Over the years, I have often placed large amounts of life insurance as a means of providing a beneficiary with tax-free dollars that could be used to replace the family interest of a business owner’s partner, in the event that the partner passed away. In the last 32 years, whenever this situation arose, no one was ever upset when I delivered a check at claim time. In fact, everyone was quite happy when I came to the business or the remaining partner with sufficient money so that they could give their partner’s family a lump sum payment, in exchange for the value of their share of the business.
Because of these experiences, it occurred to me that there are only three instances when someone is allowed to have a beneficial interest in a life insurance contract on someone else’s life: when there is a partnership or shareholder agreement; when you owe the insured person money; and when the insured person is a family member. And since business people felt no shame when they owned life insurance on their business partner’s life, then perhaps a son or daughter need not feel funny about owning an insurance contract on and profiting from the death of a parent.
I soon began proposing to clients and friends alike that they consider having a discussion with their parents about the idea of owning a life insurance contract on their lives and paying a premium to an insurance company rather than depositing money into their current IRA.
For example, say you are 45 and have parents who are 70 and 68. Take the annual $5,000 deposit you make to your current IRA and compare it to an equivalent amount of life insurance you could purchase on one or both of your parents. Typically, if you were to deposit $5,000 per year and earned a 5% net gain after taxes, you would end up with $142,000 after 25 years.
However, if that same $5,000 were used to purchase a life insurance contract on a parent, it would provide a tax-free value of $277,000, starting from day one. Furthermore, if the insurance were placed on both parents–otherwise called a “second to die contract,” it would have a ultimate tax-free value of $411,000 at the death of the second parent.

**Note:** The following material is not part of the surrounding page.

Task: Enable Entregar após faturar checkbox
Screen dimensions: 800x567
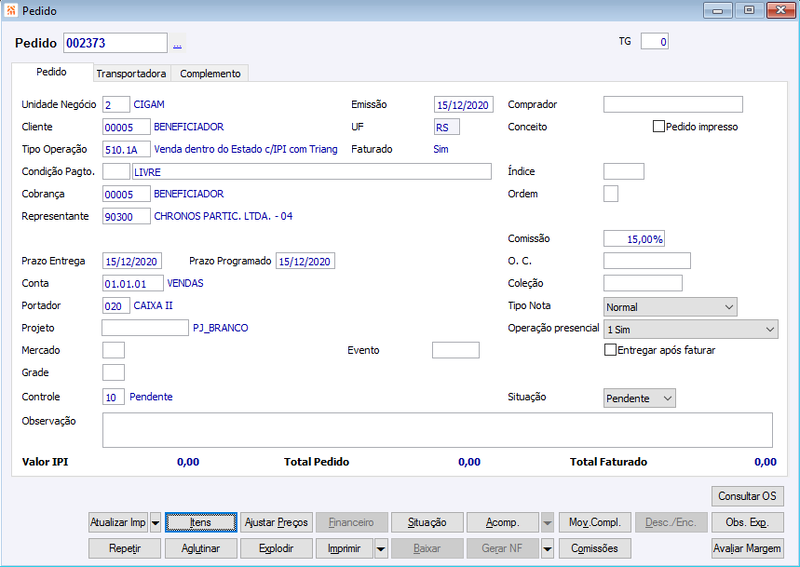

The IRA projection in the above example assumes that for the stock market has a positive overall gain of at least 5% every year. But as we have just seen, the market can also be volatile and show dramatic losses. On the other hand, the life insurance gain is based on pure guarantees, regardless of what may happen in the stock market, or trends in interest rates, inflation, or unemployment. Based on one’s parents age and health, a premium can be calculated and then paid to an insurance company, guaranteeing a principal sum that will be paid out to one’s beneficiaries on a 100% tax-free basis.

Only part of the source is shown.